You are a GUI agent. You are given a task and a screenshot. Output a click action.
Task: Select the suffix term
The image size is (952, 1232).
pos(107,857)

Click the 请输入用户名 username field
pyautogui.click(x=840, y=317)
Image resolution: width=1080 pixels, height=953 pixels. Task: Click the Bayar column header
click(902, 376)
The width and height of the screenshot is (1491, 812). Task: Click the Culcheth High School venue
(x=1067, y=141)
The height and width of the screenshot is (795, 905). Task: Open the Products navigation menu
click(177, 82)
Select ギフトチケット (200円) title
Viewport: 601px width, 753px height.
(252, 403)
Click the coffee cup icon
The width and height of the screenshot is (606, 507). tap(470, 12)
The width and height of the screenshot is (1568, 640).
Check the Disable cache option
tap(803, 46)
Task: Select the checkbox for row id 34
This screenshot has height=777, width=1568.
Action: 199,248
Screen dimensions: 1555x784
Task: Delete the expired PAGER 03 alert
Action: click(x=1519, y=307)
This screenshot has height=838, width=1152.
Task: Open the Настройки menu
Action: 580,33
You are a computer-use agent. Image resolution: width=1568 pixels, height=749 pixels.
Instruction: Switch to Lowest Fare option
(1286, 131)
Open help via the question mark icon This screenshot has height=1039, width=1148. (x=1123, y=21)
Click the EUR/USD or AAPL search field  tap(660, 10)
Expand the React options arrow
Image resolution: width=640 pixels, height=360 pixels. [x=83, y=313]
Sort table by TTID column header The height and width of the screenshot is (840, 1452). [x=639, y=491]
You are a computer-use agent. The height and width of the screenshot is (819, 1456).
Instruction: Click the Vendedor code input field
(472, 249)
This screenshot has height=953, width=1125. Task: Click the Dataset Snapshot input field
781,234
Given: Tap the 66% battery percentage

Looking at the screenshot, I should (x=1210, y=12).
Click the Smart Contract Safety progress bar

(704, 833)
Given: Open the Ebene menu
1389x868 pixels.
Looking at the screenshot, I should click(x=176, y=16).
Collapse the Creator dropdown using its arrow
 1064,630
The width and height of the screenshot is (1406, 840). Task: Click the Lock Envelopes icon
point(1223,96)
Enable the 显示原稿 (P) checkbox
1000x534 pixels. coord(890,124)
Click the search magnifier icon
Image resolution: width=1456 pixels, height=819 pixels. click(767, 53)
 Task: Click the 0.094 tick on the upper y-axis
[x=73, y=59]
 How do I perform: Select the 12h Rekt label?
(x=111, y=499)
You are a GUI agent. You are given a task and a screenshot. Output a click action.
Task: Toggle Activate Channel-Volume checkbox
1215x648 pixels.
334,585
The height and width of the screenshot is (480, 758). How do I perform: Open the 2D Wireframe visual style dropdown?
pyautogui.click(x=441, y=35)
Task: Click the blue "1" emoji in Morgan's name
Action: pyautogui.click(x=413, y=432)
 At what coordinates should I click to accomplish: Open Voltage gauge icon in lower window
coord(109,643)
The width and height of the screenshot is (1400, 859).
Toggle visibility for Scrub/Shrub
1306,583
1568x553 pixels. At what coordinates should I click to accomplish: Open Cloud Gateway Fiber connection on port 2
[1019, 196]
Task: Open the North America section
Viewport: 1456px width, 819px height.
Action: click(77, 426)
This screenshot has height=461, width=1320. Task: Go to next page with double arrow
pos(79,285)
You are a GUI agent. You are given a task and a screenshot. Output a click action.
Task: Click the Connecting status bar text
================================
PROBLEM TO SOLVE:
Please copy out every line of the material above word for word, with nothing added or left out.

FULL OUTPUT:
You are a GUI agent. You are given a task and a screenshot. Output a click action.
Task: Select the suffix term
The image size is (952, 1232).
pos(107,857)

Click the 请输入用户名 username field
pyautogui.click(x=840, y=317)
Image resolution: width=1080 pixels, height=953 pixels. Task: Click the Bayar column header
click(902, 376)
The width and height of the screenshot is (1491, 812). Task: Click the Culcheth High School venue
(x=1067, y=141)
The height and width of the screenshot is (795, 905). Task: Open the Products navigation menu
click(177, 82)
Select ギフトチケット (200円) title
Viewport: 601px width, 753px height.
(252, 403)
Click the coffee cup icon
The width and height of the screenshot is (606, 507). tap(470, 12)
The width and height of the screenshot is (1568, 640).
Check the Disable cache option
tap(803, 46)
Task: Select the checkbox for row id 34
This screenshot has height=777, width=1568.
Action: 199,248
Screen dimensions: 1555x784
Task: Delete the expired PAGER 03 alert
Action: click(x=1519, y=307)
This screenshot has height=838, width=1152.
Task: Open the Настройки menu
Action: 580,33
You are a computer-use agent. Image resolution: width=1568 pixels, height=749 pixels.
Instruction: Switch to Lowest Fare option
(1286, 131)
Open help via the question mark icon This screenshot has height=1039, width=1148. (x=1123, y=21)
Click the EUR/USD or AAPL search field  tap(660, 10)
Expand the React options arrow
Image resolution: width=640 pixels, height=360 pixels. [x=83, y=313]
Sort table by TTID column header The height and width of the screenshot is (840, 1452). [x=639, y=491]
You are a computer-use agent. The height and width of the screenshot is (819, 1456).
Instruction: Click the Vendedor code input field
(472, 249)
This screenshot has height=953, width=1125. Task: Click the Dataset Snapshot input field
781,234
Given: Tap the 66% battery percentage

Looking at the screenshot, I should (x=1210, y=12).
Click the Smart Contract Safety progress bar

(704, 833)
Given: Open the Ebene menu
1389x868 pixels.
Looking at the screenshot, I should click(x=176, y=16).
Collapse the Creator dropdown using its arrow
 1064,630
The width and height of the screenshot is (1406, 840). Task: Click the Lock Envelopes icon
point(1223,96)
Enable the 显示原稿 (P) checkbox
1000x534 pixels. coord(890,124)
Click the search magnifier icon
Image resolution: width=1456 pixels, height=819 pixels. click(767, 53)
 Task: Click the 0.094 tick on the upper y-axis
[x=73, y=59]
 How do I perform: Select the 12h Rekt label?
(x=111, y=499)
You are a GUI agent. You are given a task and a screenshot. Output a click action.
Task: Toggle Activate Channel-Volume checkbox
1215x648 pixels.
334,585
The height and width of the screenshot is (480, 758). How do I perform: Open the 2D Wireframe visual style dropdown?
pyautogui.click(x=441, y=35)
Task: Click the blue "1" emoji in Morgan's name
Action: pyautogui.click(x=413, y=432)
 At what coordinates should I click to accomplish: Open Voltage gauge icon in lower window
coord(109,643)
The width and height of the screenshot is (1400, 859).
Toggle visibility for Scrub/Shrub
1306,583
1568x553 pixels. At what coordinates should I click to accomplish: Open Cloud Gateway Fiber connection on port 2
[1019, 196]
Task: Open the North America section
Viewport: 1456px width, 819px height.
Action: click(77, 426)
This screenshot has height=461, width=1320. Task: Go to next page with double arrow
pos(79,285)
You are a GUI agent. You are given a task and a screenshot. Output a click action.
Task: Click the Connecting status bar text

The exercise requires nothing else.